As I often tell my ENG 101 students, crying is a big part of my research process now when I sit down to start the writing, mainly because my work at this point in my writing abilities has to be so well-developed and aware of what’s out there. I will often get overwhelmed at the beginning, worry about how on earth I can accomplish this project, fear that I will not have anything interesting or useful or intelligent to say, and then the tears. This is after hundreds and hundreds of pages of formal writing experience. This is after even reminding myself I’ve done it before and can do it again.
But as I also tell my students, once the crying ended, I had so many notes from my reading and watching that I didn’t have to stare at a blank page—I had already been writing for months! All I had to do was pick a note I had written and use that to answer the question “what does this have to do with anything?” In writing through that, to explain it to myself, it helped me start to see the shape of my idea form. If that note didn’t go anywhere, then I would pick another one and do it again, until I could focus on a thesis—my main point. Then, the shape would become more clear and the work a little more narrow.
Writing should always be a little hard for people because it means that they are challenging themselves with what they are saying. Just because I freak out, in the beginning, doesn’t mean I won’t finish it. I have accepted it will happen and that, when I’m ready, I will move on and be fine. Every new chapter, the process would start again, but I didn’t and I don’t fear the fear anymore, so to speak. It means I am going to do more and better because I care about succeeding.
So I now embrace the fear and also failure—my book is something like 350 pages, but I also have about as many pages of notes that I didn’t use, thoughts that I didn’t pursue, and I even at one point had half of a chapter written before I realized that it wasn’t where I wanted to go, so I stopped that train. But I kept it all in files with my drafts because one never knows where the next project will lead.
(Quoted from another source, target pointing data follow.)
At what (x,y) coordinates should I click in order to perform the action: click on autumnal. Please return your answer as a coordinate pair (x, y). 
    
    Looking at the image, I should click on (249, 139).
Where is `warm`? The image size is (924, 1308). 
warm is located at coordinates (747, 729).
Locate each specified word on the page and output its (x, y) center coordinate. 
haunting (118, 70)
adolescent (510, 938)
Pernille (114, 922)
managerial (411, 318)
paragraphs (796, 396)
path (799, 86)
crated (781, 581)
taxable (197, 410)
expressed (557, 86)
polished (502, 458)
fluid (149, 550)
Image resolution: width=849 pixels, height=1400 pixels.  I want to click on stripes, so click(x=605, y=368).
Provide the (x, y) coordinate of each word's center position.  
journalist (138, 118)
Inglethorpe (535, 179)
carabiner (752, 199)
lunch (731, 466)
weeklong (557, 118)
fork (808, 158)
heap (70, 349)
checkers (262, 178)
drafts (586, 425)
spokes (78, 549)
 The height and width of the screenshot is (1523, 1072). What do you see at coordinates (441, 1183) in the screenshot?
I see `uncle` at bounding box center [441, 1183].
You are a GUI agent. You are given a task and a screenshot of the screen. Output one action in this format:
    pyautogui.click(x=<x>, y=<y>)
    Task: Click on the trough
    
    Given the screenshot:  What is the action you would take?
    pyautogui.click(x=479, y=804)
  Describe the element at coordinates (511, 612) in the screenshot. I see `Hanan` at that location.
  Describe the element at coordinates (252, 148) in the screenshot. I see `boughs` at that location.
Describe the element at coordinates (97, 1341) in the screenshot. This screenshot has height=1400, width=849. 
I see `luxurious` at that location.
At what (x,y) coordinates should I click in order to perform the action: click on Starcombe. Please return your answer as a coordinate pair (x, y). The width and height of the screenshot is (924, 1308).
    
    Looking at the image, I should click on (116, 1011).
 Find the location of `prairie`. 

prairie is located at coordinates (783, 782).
At one point, in my deepest research phase, I would read some books and articles for a few hours and then watch 6-8 hours of TV and films a day. I was the master binger. It might sound easy, but it was not. Trying to maintain close attention to anything that long is difficult, much less to be analyzing it at the same time. My process was similar to a process I show my ENG 102 students when we practice visual analysis using a Key and Peele sketch, “Substitute Teacher”—with lots of pauses and time for gathering ideas about moments, scenes, dialogue, settings, sounds, etc. So, in my research, I would watch a bit, pause, take notes, rewind, catch quotes, pause, rewind again. I had to be very careful because I can reread passages and a whole book more easily and quickly than I can watch 5 seasons of a broadcast show with 23 episodes. There was no time to watch them all again, so I had to get it right the first time and then go back for selective episodes or moments. (My spouse stopped watching the shows with me very early on because it was so annoying for him to have the story interrupted all the time.) I needed to make sure I had heard correctly and quoted correctly, again, so my work would be credible for the kind of skeptical audiences who read scholarship. It was mentally exhausting and also very sedentary, so I had to make sure to get off my butt every day for at least a walk to stay sane.